Exercise material START

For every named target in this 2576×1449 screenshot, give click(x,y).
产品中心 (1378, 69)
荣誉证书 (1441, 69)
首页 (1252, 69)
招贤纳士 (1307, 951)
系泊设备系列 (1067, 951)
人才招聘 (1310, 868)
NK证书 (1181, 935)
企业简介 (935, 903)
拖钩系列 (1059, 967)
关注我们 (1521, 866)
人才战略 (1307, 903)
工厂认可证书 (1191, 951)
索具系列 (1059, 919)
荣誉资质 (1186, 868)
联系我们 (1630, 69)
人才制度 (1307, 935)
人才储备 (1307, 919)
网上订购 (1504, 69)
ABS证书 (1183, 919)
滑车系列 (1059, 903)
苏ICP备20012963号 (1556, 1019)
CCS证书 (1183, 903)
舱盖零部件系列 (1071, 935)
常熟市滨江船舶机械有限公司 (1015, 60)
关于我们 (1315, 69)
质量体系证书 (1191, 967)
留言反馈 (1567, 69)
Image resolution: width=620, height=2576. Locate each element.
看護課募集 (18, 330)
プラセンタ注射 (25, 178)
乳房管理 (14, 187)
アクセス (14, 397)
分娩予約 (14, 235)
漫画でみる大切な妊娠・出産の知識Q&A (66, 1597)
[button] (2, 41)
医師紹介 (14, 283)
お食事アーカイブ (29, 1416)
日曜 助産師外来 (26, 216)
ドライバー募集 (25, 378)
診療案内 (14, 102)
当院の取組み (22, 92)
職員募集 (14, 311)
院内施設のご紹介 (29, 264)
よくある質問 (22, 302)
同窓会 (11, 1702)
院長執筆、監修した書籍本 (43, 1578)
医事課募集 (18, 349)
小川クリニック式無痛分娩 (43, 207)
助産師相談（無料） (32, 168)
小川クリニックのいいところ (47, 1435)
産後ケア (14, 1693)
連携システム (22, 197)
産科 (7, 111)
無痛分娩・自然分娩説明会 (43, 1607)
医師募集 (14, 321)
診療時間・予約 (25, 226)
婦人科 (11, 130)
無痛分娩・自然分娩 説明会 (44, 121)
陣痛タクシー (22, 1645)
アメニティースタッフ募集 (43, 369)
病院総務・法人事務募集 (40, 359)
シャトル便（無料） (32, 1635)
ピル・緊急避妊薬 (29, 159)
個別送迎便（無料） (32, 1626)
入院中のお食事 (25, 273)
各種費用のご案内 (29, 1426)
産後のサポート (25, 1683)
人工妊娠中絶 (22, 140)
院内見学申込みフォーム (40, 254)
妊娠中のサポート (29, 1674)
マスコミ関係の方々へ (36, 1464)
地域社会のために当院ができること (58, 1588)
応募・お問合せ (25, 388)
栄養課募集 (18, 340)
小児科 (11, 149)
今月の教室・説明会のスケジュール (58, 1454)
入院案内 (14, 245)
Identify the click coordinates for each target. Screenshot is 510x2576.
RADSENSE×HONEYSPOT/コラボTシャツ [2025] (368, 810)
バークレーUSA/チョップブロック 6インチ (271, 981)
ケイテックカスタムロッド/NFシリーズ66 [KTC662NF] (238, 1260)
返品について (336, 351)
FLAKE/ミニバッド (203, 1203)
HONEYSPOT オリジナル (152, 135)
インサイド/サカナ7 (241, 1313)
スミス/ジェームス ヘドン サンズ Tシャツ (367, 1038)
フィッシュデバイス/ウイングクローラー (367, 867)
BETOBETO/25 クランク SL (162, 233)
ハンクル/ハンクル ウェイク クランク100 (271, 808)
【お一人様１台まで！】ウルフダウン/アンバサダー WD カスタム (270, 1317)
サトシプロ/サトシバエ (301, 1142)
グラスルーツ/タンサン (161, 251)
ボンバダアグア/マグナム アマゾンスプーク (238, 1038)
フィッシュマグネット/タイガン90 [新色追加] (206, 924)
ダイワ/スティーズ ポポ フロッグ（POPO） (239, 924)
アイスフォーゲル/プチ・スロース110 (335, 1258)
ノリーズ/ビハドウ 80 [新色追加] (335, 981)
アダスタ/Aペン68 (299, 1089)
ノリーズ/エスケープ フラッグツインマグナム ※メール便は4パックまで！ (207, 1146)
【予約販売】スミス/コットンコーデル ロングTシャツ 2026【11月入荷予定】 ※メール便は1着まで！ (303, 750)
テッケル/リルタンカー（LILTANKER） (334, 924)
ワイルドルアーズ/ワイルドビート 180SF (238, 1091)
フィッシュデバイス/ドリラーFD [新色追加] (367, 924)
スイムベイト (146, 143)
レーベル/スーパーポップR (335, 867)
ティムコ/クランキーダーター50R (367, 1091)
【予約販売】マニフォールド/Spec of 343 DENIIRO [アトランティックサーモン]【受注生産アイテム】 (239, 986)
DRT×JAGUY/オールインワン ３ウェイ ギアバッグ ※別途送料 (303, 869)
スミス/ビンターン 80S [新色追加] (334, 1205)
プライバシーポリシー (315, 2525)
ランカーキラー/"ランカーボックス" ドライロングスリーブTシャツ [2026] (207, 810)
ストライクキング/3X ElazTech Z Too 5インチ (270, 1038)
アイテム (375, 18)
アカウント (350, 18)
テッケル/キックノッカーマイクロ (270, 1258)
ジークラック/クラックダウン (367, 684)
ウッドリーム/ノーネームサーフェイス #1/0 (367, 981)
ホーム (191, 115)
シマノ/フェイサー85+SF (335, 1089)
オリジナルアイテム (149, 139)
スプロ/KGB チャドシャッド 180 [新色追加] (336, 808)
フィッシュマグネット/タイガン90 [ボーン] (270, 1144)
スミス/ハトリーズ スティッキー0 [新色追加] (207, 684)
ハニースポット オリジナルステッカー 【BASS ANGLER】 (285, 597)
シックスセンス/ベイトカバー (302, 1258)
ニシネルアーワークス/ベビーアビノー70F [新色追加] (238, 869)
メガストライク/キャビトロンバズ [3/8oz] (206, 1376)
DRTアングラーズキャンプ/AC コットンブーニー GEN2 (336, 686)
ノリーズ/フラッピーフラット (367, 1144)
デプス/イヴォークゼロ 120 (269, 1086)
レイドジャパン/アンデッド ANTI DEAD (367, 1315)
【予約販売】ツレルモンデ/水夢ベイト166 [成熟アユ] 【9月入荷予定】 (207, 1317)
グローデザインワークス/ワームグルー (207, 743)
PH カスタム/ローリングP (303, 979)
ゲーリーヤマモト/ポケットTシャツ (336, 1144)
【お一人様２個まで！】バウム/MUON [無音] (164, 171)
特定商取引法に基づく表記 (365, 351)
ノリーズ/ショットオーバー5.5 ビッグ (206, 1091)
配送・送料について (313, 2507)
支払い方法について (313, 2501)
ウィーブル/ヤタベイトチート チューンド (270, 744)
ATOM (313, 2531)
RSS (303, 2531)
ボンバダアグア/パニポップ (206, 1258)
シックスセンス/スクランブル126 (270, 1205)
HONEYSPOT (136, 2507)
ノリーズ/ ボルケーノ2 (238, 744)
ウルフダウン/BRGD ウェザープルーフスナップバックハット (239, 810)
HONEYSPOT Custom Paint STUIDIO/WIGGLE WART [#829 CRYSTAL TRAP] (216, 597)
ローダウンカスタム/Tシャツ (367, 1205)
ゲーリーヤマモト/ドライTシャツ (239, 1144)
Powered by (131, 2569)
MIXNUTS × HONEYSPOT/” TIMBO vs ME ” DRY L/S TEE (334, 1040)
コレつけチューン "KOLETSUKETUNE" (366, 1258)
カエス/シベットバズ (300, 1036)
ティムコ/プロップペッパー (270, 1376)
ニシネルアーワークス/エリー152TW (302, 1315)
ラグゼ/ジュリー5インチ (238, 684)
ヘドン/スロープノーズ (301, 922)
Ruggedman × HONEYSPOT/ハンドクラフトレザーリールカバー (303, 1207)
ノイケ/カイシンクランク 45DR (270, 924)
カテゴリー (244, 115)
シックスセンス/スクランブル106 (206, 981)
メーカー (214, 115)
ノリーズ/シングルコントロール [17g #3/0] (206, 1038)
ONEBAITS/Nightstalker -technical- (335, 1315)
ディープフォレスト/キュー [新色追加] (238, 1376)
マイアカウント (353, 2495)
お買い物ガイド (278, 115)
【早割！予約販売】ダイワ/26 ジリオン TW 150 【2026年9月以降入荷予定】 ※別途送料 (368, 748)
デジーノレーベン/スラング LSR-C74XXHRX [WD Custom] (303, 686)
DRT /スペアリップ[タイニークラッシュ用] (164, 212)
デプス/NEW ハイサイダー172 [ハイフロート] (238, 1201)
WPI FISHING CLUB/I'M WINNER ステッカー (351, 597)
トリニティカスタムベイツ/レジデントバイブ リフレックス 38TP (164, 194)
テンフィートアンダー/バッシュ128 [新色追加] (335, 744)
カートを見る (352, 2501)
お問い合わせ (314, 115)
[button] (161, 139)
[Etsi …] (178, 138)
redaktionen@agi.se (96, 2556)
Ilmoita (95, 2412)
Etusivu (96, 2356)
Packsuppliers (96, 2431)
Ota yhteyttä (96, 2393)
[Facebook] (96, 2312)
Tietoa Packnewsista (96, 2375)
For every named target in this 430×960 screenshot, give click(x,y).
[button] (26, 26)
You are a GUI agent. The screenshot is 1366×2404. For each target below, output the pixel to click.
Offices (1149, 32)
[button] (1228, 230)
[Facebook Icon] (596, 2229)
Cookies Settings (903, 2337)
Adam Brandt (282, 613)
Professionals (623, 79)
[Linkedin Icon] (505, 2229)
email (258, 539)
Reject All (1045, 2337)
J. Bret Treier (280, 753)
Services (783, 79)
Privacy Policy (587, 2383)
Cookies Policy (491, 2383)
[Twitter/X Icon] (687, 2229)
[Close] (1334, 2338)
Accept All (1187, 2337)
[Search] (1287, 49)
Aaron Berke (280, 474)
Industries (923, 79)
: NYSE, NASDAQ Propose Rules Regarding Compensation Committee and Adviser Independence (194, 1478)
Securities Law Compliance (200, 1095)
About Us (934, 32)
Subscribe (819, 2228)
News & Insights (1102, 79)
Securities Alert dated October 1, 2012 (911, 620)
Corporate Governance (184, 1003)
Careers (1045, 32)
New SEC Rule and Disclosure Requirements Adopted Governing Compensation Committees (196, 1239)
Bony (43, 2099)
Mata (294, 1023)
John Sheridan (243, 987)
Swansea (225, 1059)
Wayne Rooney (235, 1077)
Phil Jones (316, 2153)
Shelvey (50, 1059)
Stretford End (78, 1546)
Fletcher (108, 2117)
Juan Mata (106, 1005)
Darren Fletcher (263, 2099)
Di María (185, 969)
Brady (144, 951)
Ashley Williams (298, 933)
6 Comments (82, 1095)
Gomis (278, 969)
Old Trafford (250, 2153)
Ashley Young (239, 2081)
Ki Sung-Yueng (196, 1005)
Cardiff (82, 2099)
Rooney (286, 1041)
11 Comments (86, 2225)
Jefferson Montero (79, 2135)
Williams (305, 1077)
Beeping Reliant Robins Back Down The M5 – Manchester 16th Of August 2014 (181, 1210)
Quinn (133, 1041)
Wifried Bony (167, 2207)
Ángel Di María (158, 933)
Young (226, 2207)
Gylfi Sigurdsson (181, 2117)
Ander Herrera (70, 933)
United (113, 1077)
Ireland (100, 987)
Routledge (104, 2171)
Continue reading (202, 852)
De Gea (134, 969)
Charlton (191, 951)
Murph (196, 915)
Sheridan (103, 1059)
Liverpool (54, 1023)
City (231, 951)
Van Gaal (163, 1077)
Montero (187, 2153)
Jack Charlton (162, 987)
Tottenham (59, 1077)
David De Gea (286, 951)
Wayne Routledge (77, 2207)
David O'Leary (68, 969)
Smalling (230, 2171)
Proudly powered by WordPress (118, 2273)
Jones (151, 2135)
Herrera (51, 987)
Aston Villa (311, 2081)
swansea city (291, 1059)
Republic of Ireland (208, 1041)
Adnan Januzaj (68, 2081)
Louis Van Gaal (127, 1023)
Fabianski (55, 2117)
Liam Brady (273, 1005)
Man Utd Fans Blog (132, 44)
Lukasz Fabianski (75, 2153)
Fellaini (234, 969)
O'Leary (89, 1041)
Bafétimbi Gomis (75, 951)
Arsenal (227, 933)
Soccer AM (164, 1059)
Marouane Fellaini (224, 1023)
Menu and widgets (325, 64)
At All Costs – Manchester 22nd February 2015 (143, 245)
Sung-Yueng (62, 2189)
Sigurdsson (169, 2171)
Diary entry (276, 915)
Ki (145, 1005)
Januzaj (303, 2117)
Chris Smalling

Exercise material END

* **Exercise directions**
Please go through the data above and copy each line that has the word "別途送料".

* **Task solution**
DRT×JAGUY/オールインワン ３ウェイ ギアバッグ ※別途送料 (303, 869)
【早割！予約販売】ダイワ/26 ジリオン TW 150 【2026年9月以降入荷予定】 ※別途送料 (368, 748)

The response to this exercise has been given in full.